O incidente na Índia aconteceu depois que duas dúzias ou mais de casos foram relatados em Viena, que abriga três embaixadas dos EUA (duas das quais estão ligadas a agências das Nações Unidas), bem como as negociações sobre o programa nuclear iraniano. É também o território operacional de espiões de todo o mundo. E durante o verão, a viagem da vice-presidente Kamala Harris ao Vietnã foi atrasada por várias horas por causa de preocupações com incidentes lá.
Os incidentes levaram a um raro exemplo de acordo bipartidário em Washington ferozmente partidário. O projeto de lei original foi redigido pela senadora Susan Collins, republicana do Maine. O deputado Adam Schiff, democrata da Califórnia, conduziu o projeto na Câmara, onde foi aprovado por unanimidade.
Collins disse que está cada vez mais convencida de que algum adversário está por trás dos incidentes. “À medida que continuamos nossos esforços para apoiar as vítimas, devemos também redobrar nossa abordagem de todo o governo para identificar e parar o adversário cruel que está prejudicando o pessoal dos EUA”, disse ela em um comunicado na sexta-feira.
Mark S. Zaid, um advogado que representa várias vítimas, disse que a legislação foi “um primeiro passo bom e necessário, mas é lamentavelmente deficiente em muitos aspectos”.
O projeto deixa para os líderes da CIA e do Departamento de Estado fazerem suas próprias determinações sobre quem está coberto e quanta compensação eles recebem, o que significa que “tem a oportunidade de criar inconsistências incríveis entre as agências quanto à forma como estão lidando com ele ”, disse Zaid. “Esse é o tipo de caso que exige uniformidade de padrões em todo o governo federal. Alguém no Estado não deve ser tratado de maneira diferente de alguém na CIA ”

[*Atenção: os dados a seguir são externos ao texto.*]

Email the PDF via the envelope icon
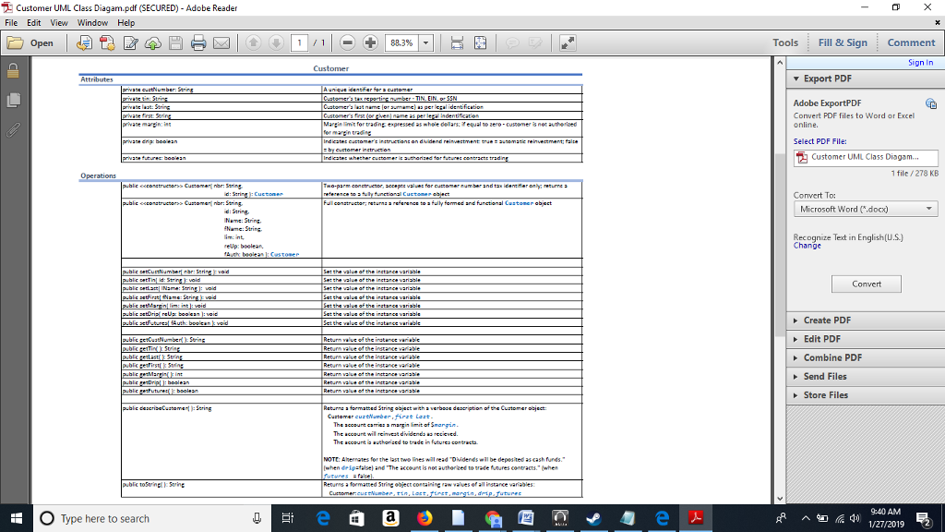pyautogui.click(x=221, y=42)
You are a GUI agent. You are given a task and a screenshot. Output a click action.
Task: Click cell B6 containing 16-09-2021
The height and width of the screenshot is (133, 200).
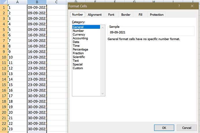click(37, 35)
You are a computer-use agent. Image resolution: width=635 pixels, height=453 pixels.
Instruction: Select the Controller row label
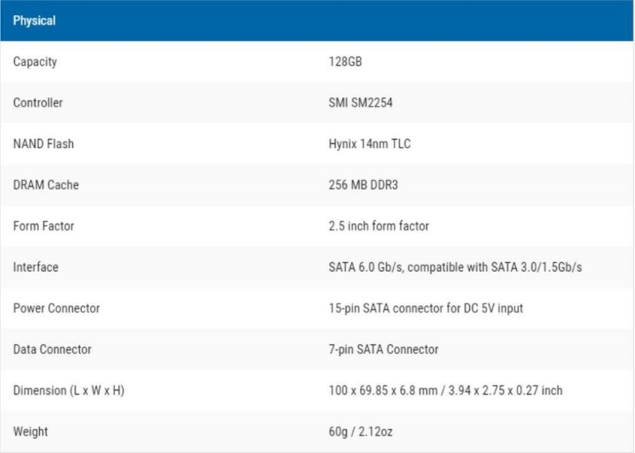pos(37,103)
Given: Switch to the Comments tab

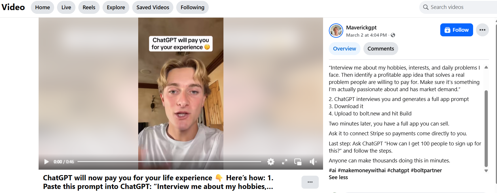Looking at the screenshot, I should click(380, 49).
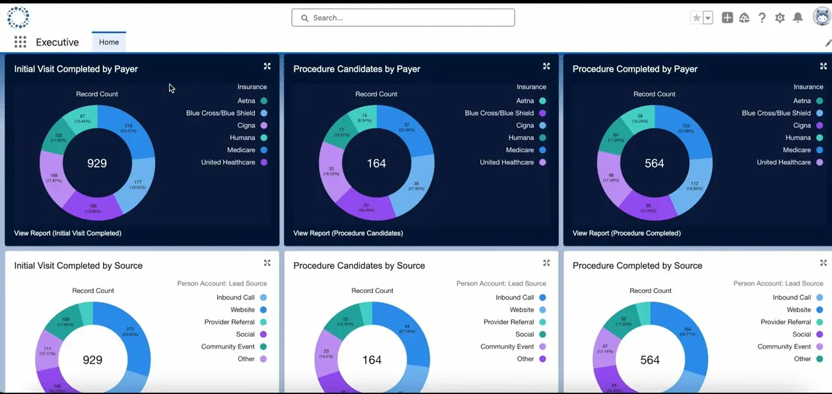The width and height of the screenshot is (832, 394).
Task: Open the Trailhead guidance center icon
Action: [744, 18]
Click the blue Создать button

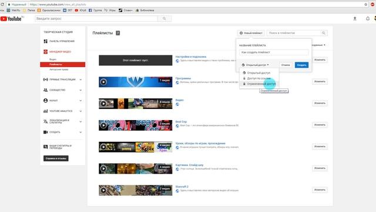[x=301, y=65]
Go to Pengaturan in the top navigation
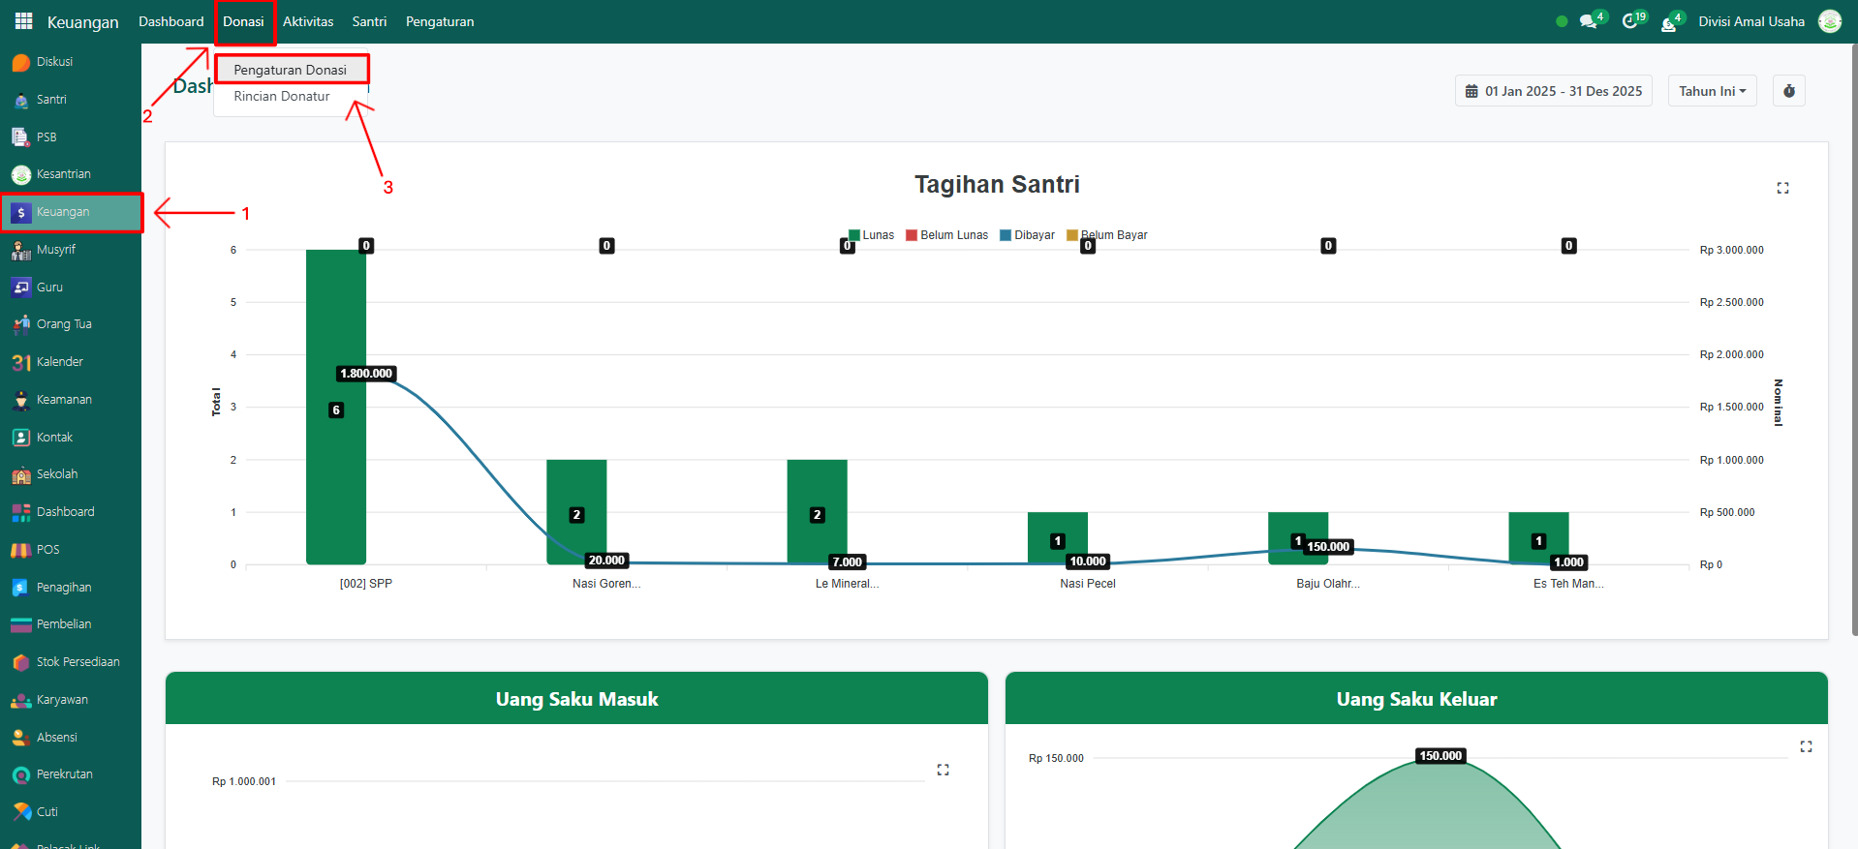The image size is (1858, 849). tap(440, 21)
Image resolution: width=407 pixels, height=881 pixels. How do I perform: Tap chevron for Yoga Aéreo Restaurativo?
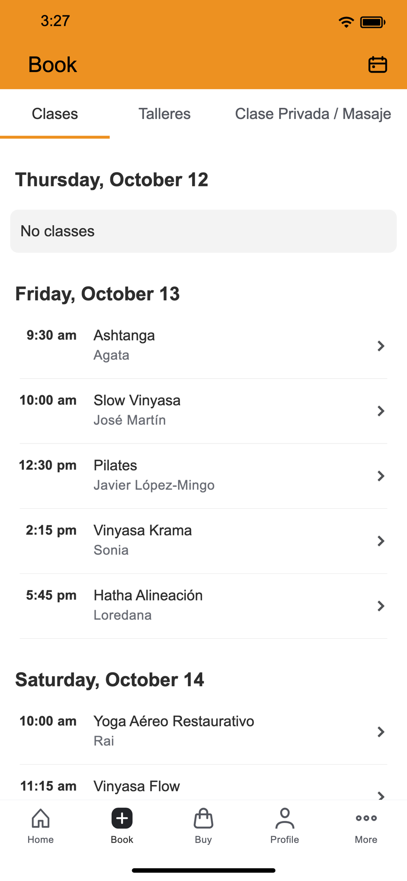coord(381,732)
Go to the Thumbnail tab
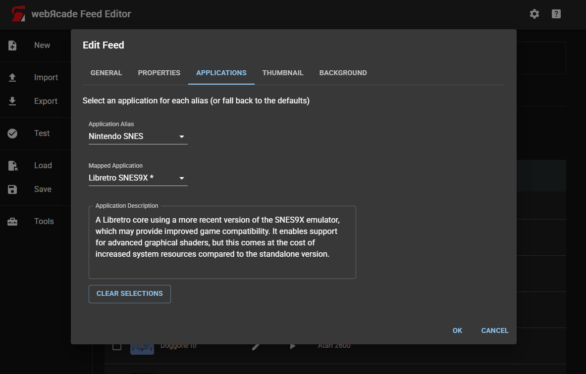Screen dimensions: 586x374 click(x=283, y=73)
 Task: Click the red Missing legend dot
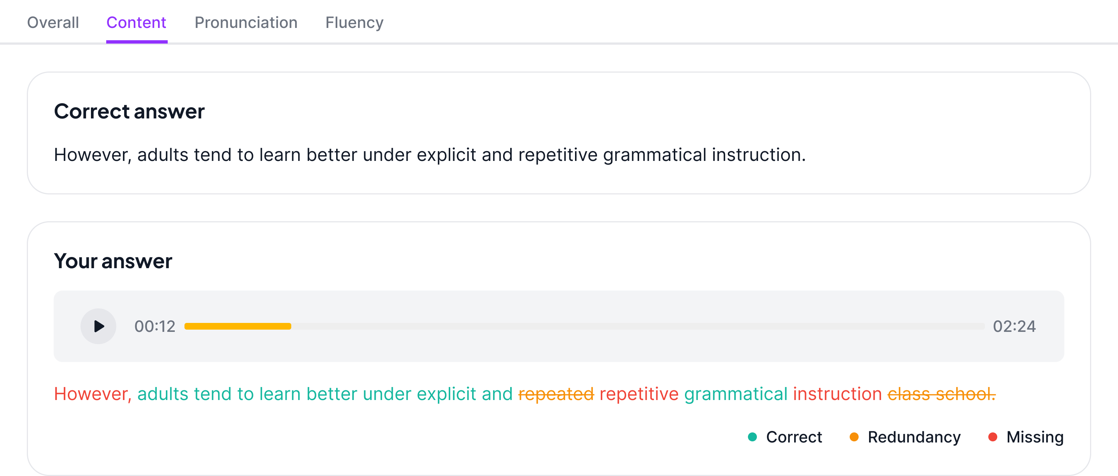tap(993, 437)
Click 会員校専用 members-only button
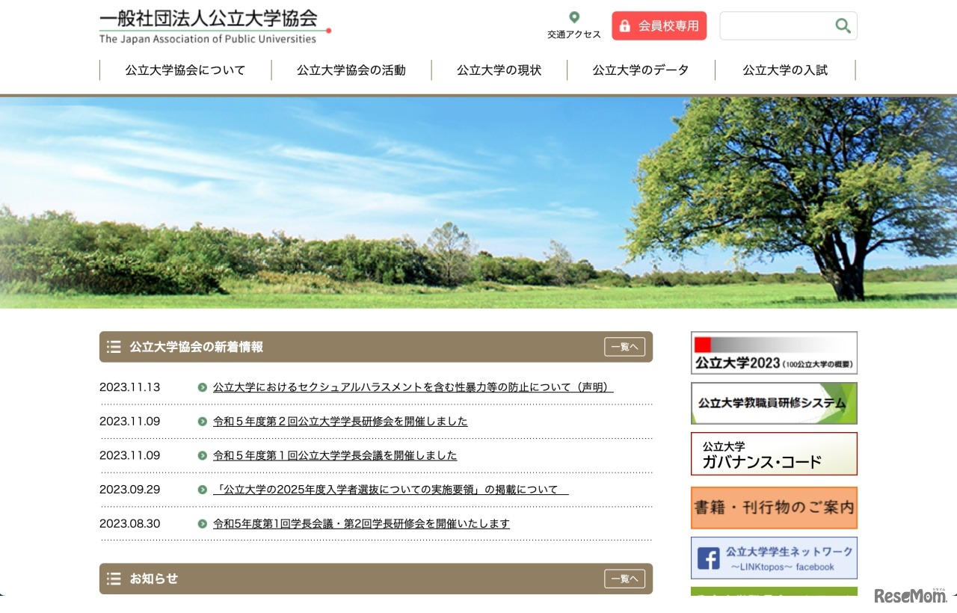Viewport: 957px width, 613px height. tap(659, 25)
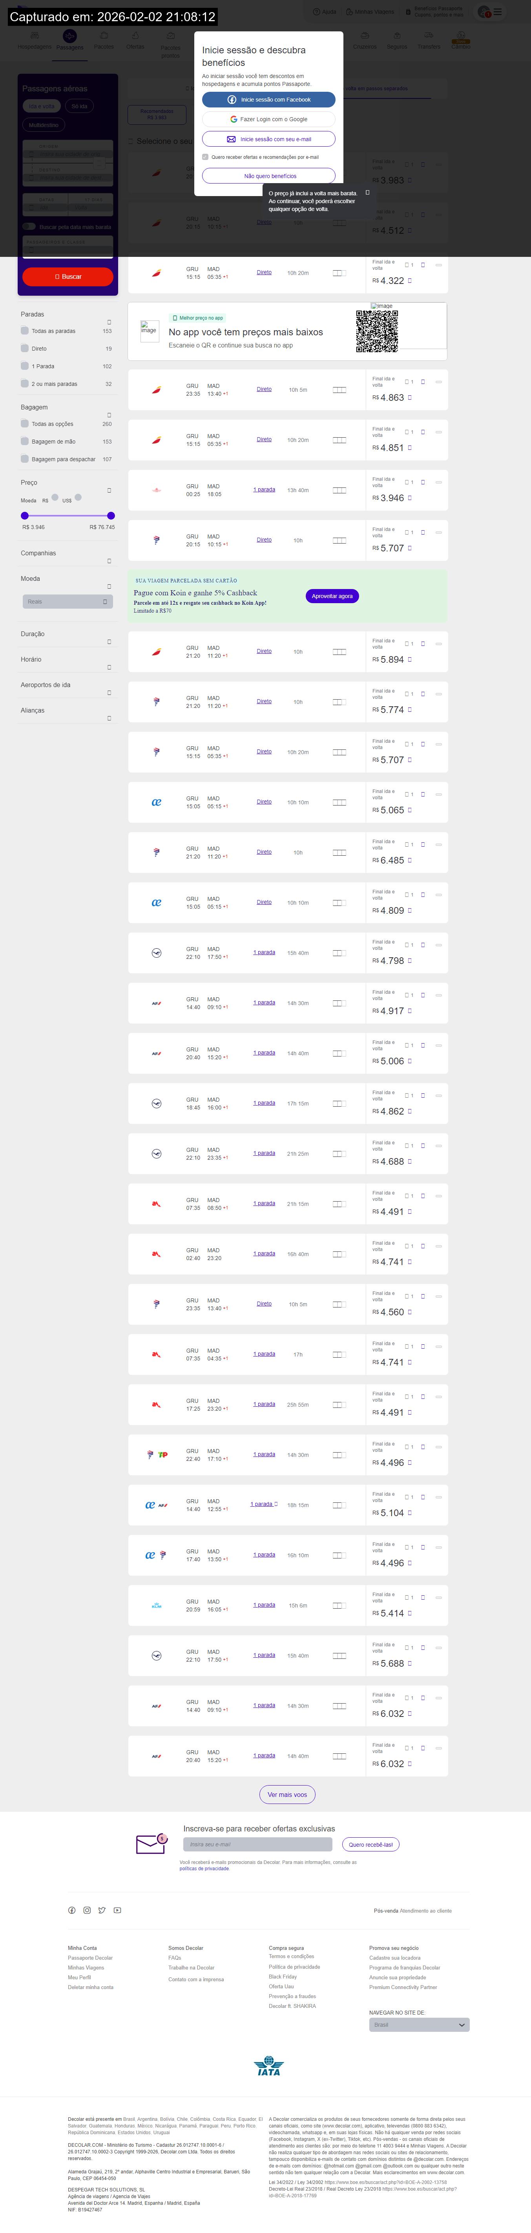The image size is (531, 2233).
Task: Load more flights with 'Ver mais voos'
Action: tap(287, 1794)

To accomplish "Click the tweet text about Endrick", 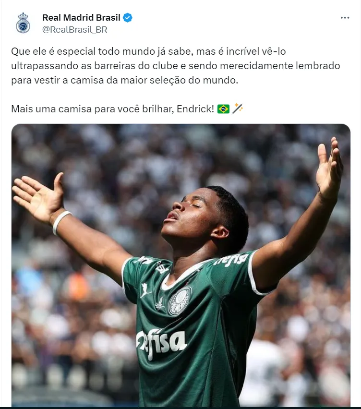I will (x=175, y=80).
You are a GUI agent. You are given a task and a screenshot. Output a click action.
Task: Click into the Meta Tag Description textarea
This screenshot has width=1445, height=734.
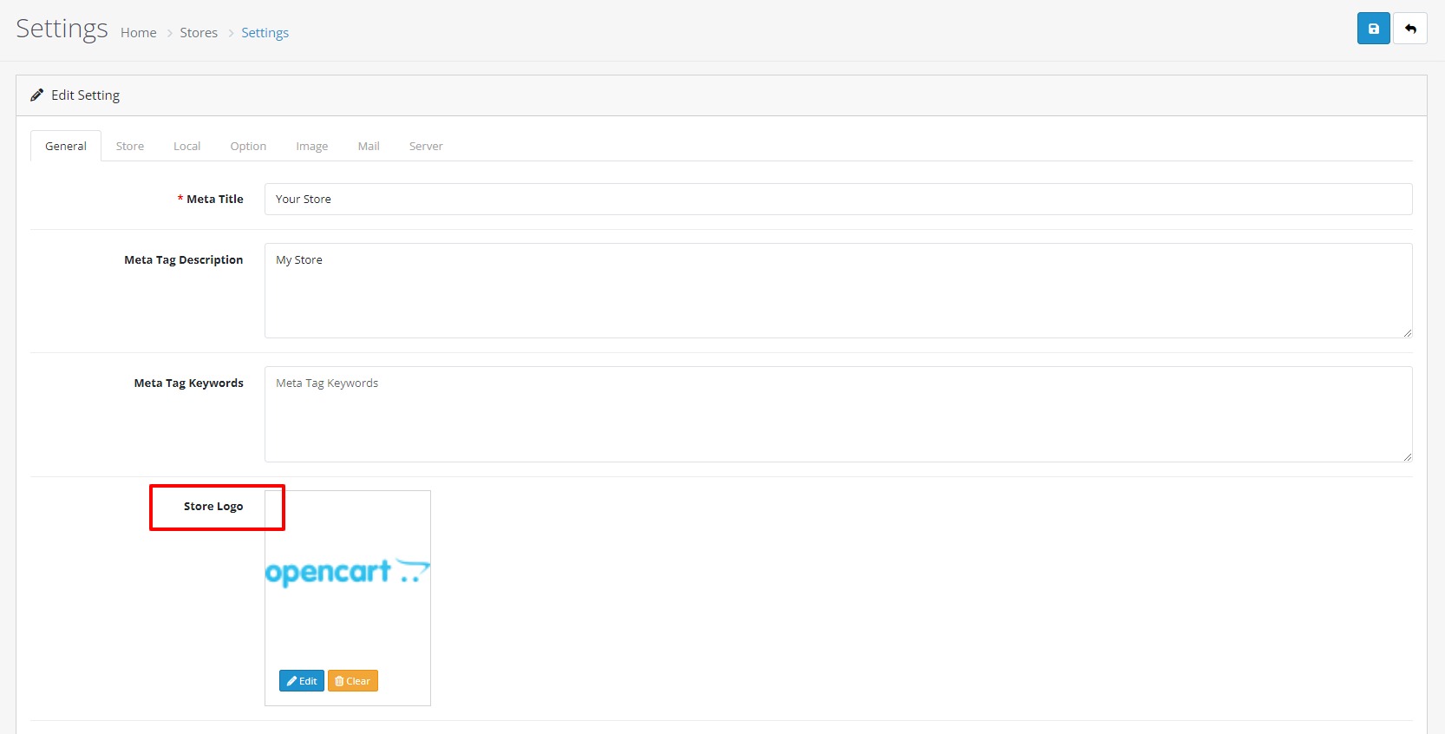(838, 291)
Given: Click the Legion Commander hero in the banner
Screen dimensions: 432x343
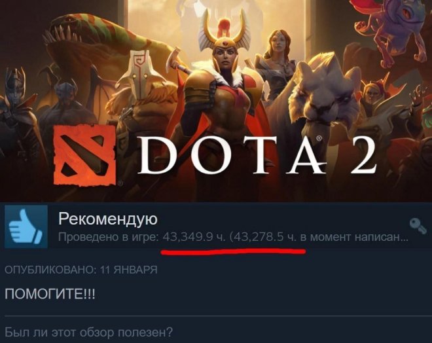Looking at the screenshot, I should [224, 82].
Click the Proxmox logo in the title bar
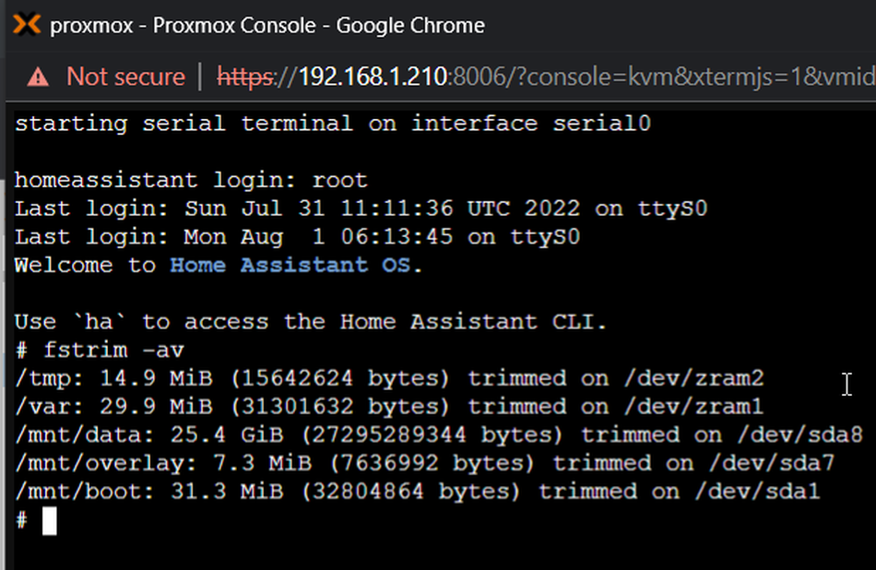This screenshot has width=876, height=570. point(27,25)
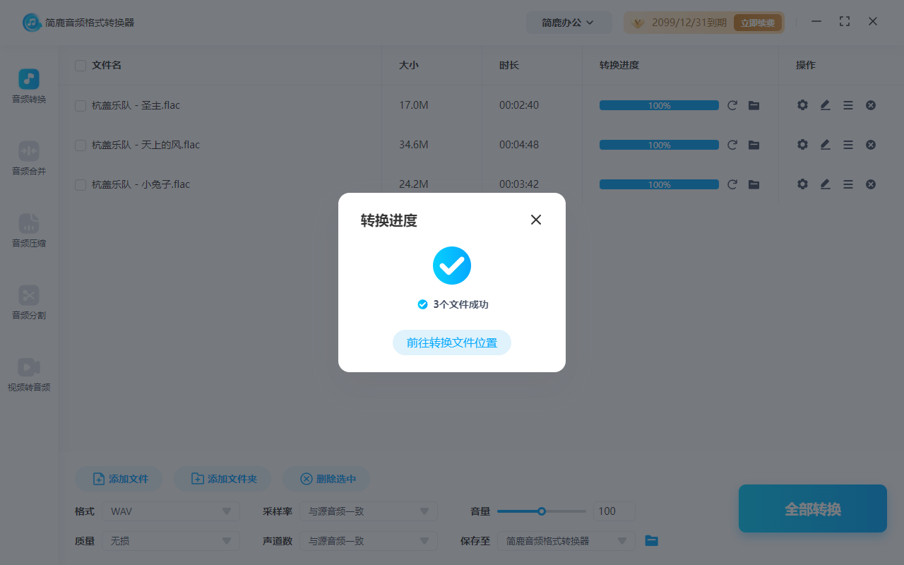Open the 声道数 dropdown
Viewport: 904px width, 565px height.
tap(368, 541)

Um funcionário do governo, falando sob condição de anonimato para divulgar comunicações internas, disse que os funcionários vinham tentando, desde que Biden assumiu o cargo, padronizar o que admitiram ser um processo de relatório ad hoc e desigual entre as agências, e que o Departamento de Estado divulgou orientações sobre o verão que garantiu aos funcionários que eles receberiam o mesmo padrão de atendimento que as pessoas de outras agências, incluindo a CIA
Grupos de vítimas que têm pressionado para que seus ferimentos sejam reconhecidos e compensados aplaudiram a assinatura. Robyn Garfield, funcionário do Departamento de Comércio que foi ferido na China, disse que o próximo passo crítico é garantir que as vítimas que não podem mais trabalhar recebam cuidados adequados.
Garfield também disse que planos uniformes de diagnóstico e tratamento devem ser adotados.
“Por muito tempo, muitos de nós foram tratados como adversários e não parceiros por nossas próprias agências”, disse Garfield.
Mark Lenzi, funcionário do Departamento de Estado que também foi ferido na China, disse que era hora de o Congresso realizar audiências, acrescentando que havia mais informações coletadas pelo governo que os legisladores devem revisar.
“Essa legislação da Lei de Havana é crucial, mas é apenas um primeiro passo para conseguir que funcionários do governo dos Estados Unidos e seus familiares feridos recebam a ajuda que deveríamos ter recebido anos atrás”, disse Lenzi.
Ana Swanson contribuíram com relatórios.